Depending on what you specify, you can have an exponential number of runs. Experiment Builder tries to give maximal results without wasting runs while maximizing accuracy.
- Examine the results of your work. You might only create a single training run, but because of the use of multiple hyperparameters you may see a large set of training runs.
Create and run the experiment
After you define or select the training definition file, it appears in the list of training definitions. Because a training definition must have an execution command, you are given the option of setting a global execution command.
Choose whether to use a global execution command. Although training definition assets can have a saved execution command, you can use the global execution command setting to override the commands saved with the training definitions file. It's possible to define a training definition without specifying an execution command. In this case, the global execution command can be used for training defnitions. It is important to note that this setting overrides all training definitions, even ones with predefined execution commands.
- To use a global execution command, set the Use global execution command check box.
- To use the execution command specific to the training definition file, clear the Use global execution command check box.
Click Create and run.
Training run results
After you create and run the training definition, you can find the new experiment asset listed in the IBM Watson Studio Projects area and also in the Watson Machine Learning service repository on IBM Cloud. The process of running the training definition also invokes the experiment run endpoint. It creates a manifest file and sends it to the IBM Watson deep learning service.
If you created a training definition without using hyperparameter optimization, the runs are specific to each training definition that you provisioned. If you created a training definition with hyperparameter optimization, the service executes many training runs based on the total number of metrics and parameters that you provisioned.
As the training run proceeds, the results are dynamically added to the display.
To see real-time results, in the In progress section, click a training run.
- On the Monitor tab, you can view metrics, such as accuracy, loss, and values.
- On the Overview tab, you can view the training definition, framework, and execution command that was used to create this run.
- On the Logs tab, you see a selection of logs. For performance reasons, only the most-recent 500 logs are displayed. To download the full logs directly, go to the training result bucket that correspond to the training run ID and download the log files.
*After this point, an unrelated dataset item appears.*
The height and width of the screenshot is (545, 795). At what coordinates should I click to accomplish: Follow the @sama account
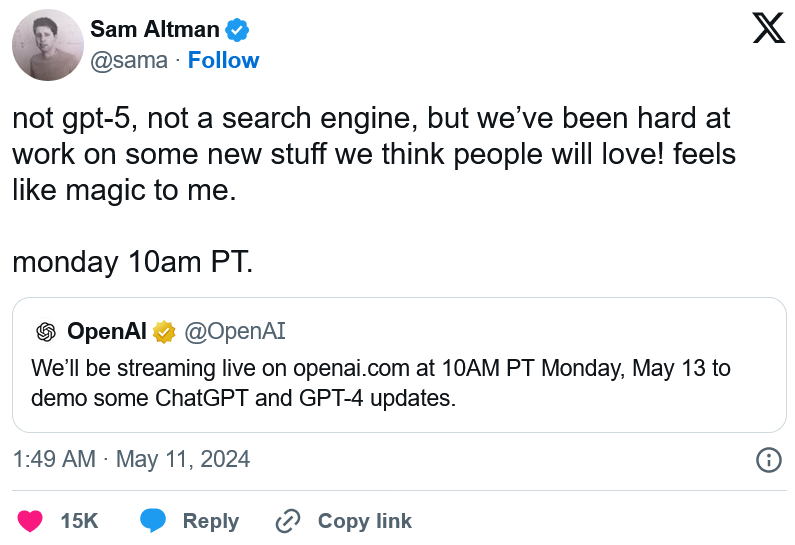224,60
Return to the Overview area. To compare multiple runs, click Compare Runs. Here you can see all of the hyperparameters that were used.
- In the Completed section you can see the model metrics and compare them.
Add a training run to an experiment
Because an experiment is a live asset, you can add additional training runs to an experiment.
- From the Watson Studio action bar, click the experiment name.
- Click Add training definition.
Save as a model and deploy
After a job completes successfully, you can save it as a model and publish it to the IBM Watson Machine Learning service repository on IBM Cloud.
- Go to the Experiment Builder window and find the job, click Actions > Save model
- Type a name and description and click Save.
- Go to the Watson Studio Projects page.
- From the assets page, find and open the model.
- Review the model details.
- To deploy the model, navigate to the Deployment tab and click Create Deployment.